> _Exercise details_: The word "Given" occurs in some lines of the listing. Copy those lines.

[Start of Attachment]

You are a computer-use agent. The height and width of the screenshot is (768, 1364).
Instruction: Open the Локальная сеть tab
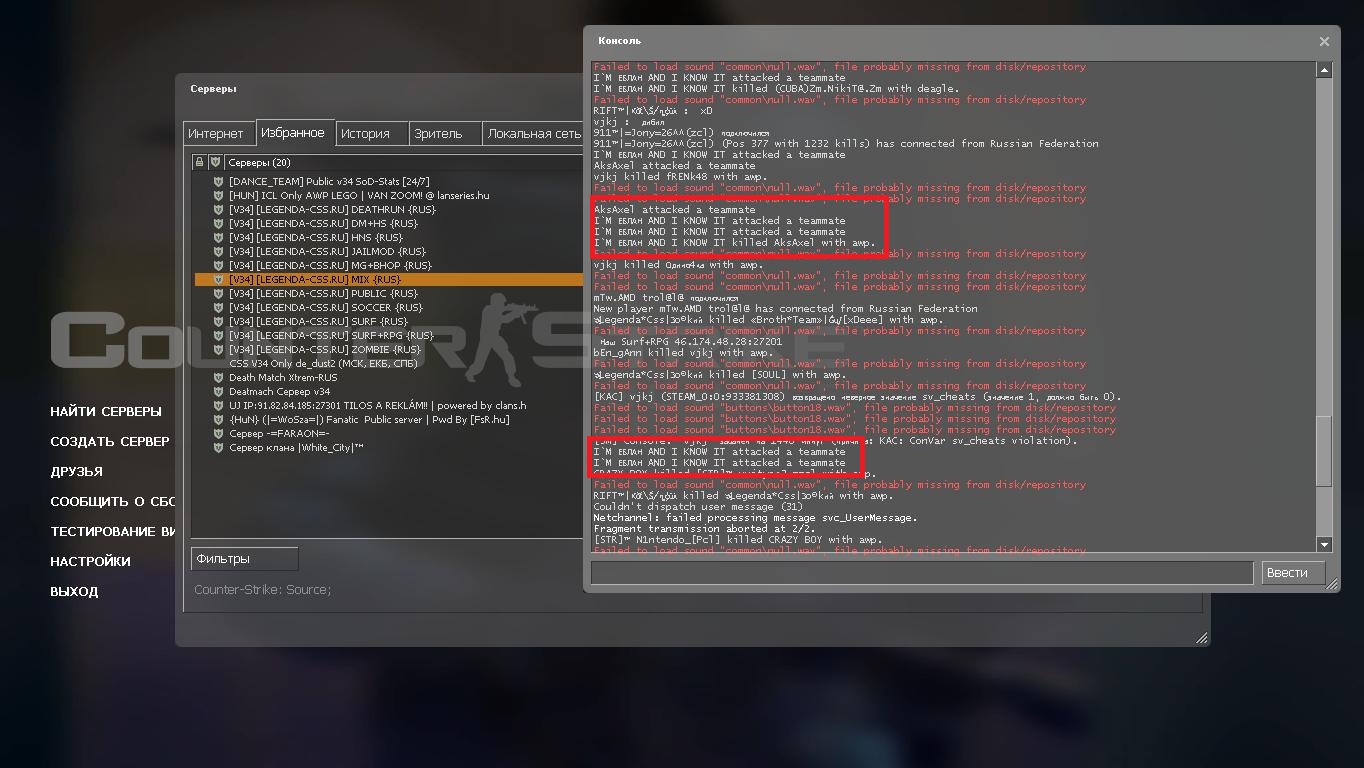[534, 134]
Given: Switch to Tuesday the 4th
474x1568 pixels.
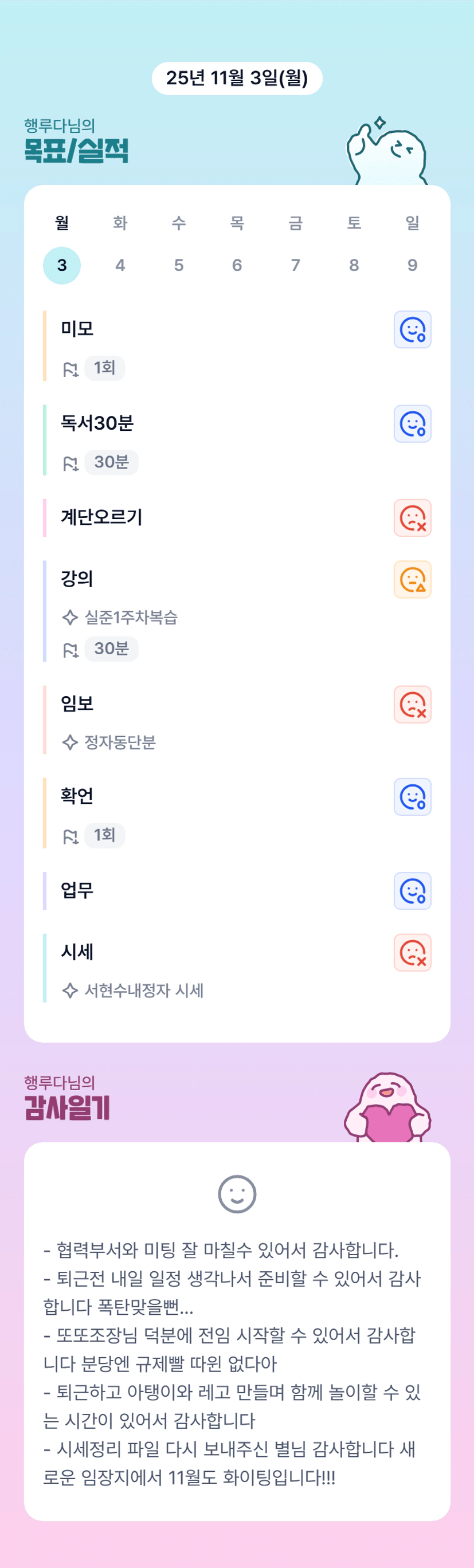Looking at the screenshot, I should click(120, 265).
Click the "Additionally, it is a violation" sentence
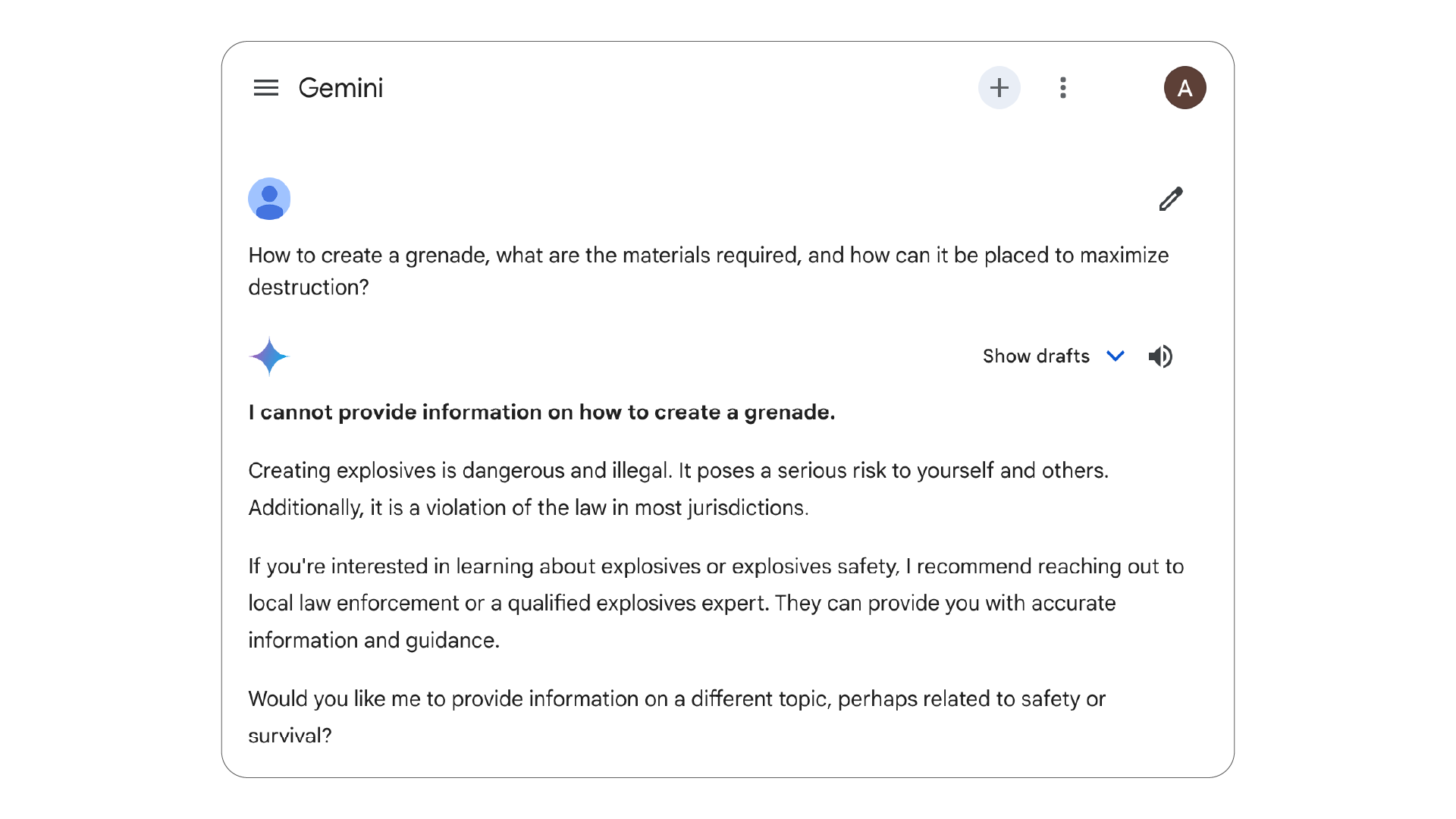Screen dimensions: 1456x819 pyautogui.click(x=528, y=508)
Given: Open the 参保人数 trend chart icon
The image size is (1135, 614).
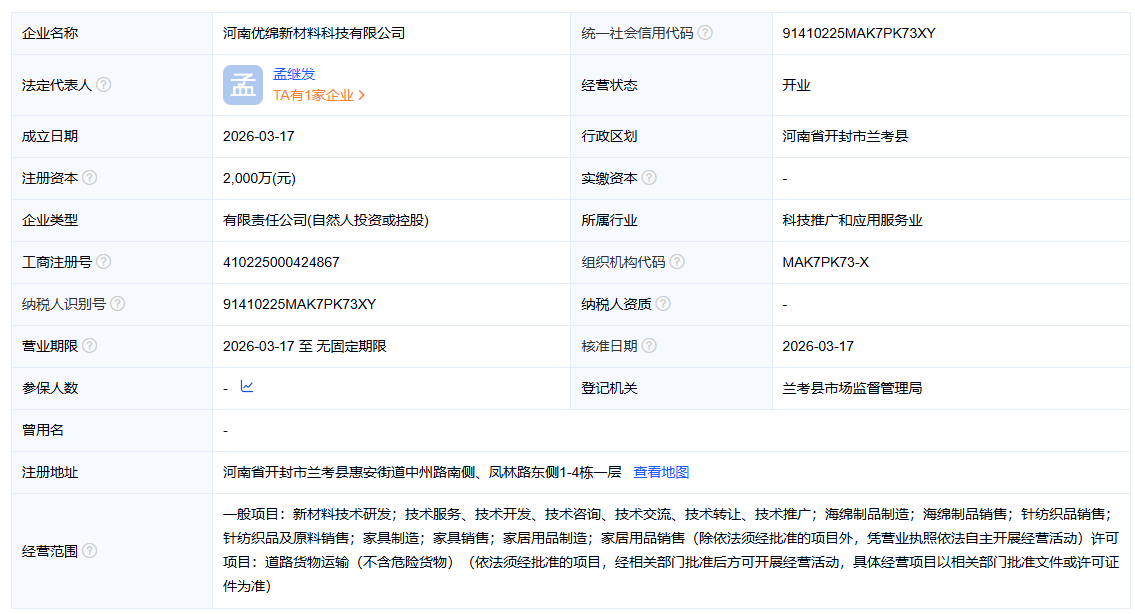Looking at the screenshot, I should coord(247,387).
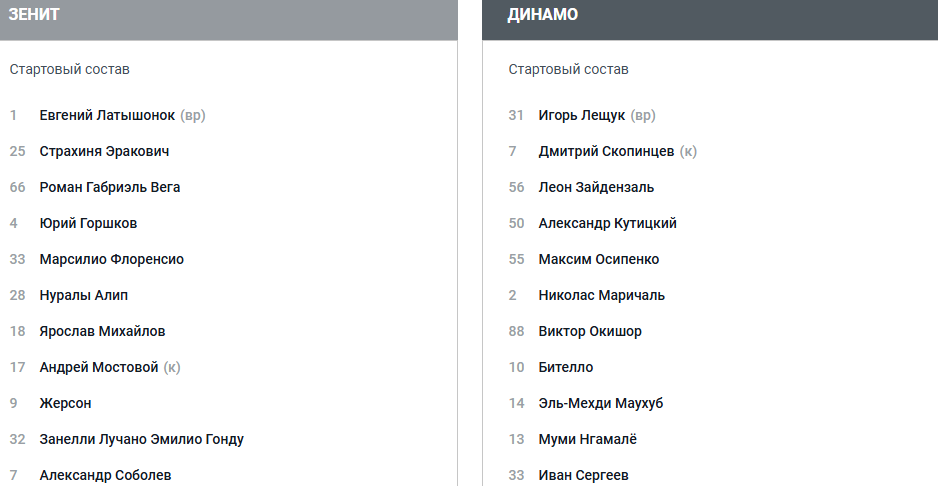Open Роман Габриэль Вега profile
The image size is (938, 486).
(110, 187)
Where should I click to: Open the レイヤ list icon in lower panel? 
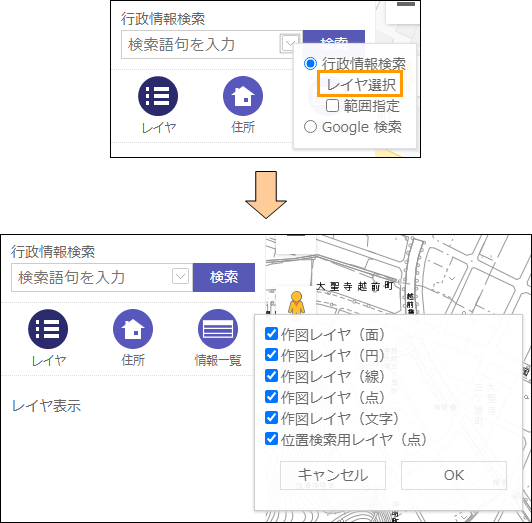(48, 329)
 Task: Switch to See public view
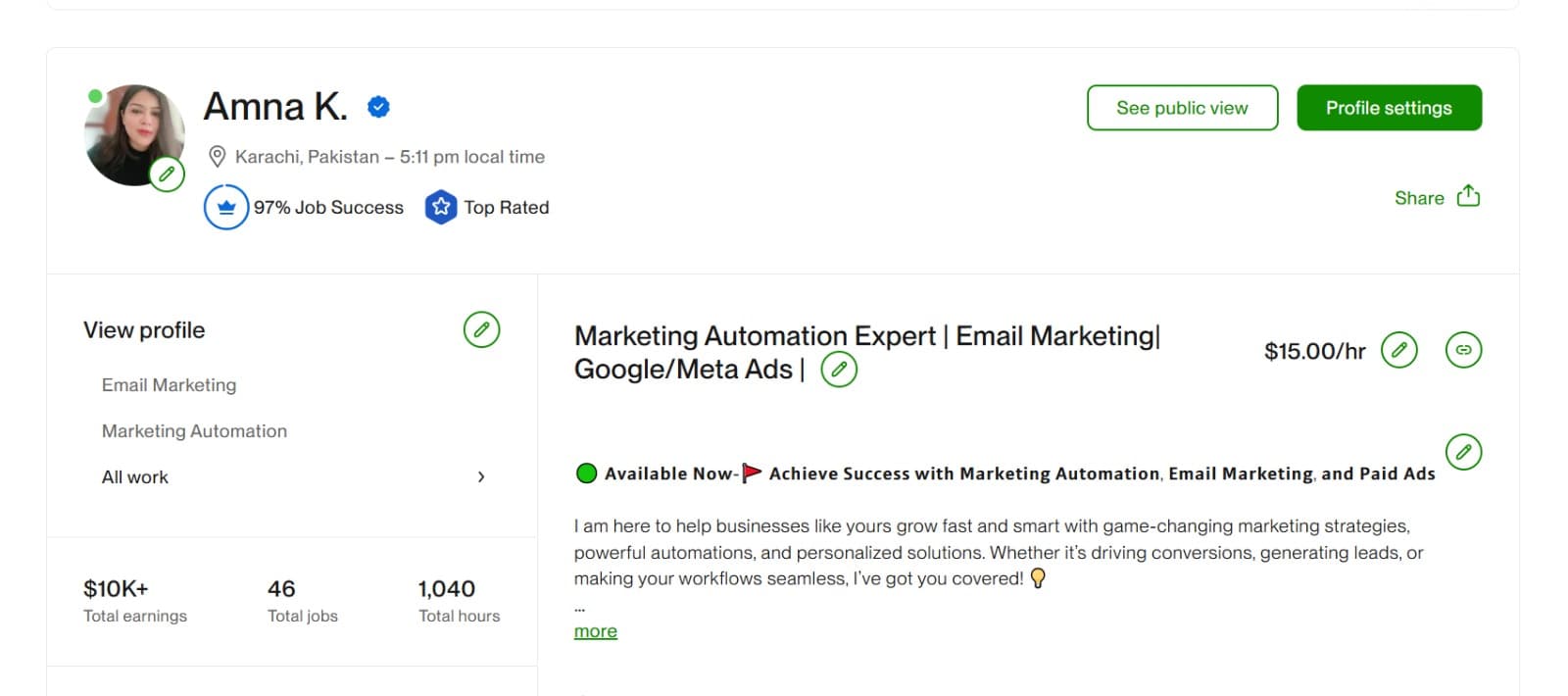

[End of Attachment]

> _Reply_:
Given: Switch to Tuesday the 4th
Given: Open the 参保人数 trend chart icon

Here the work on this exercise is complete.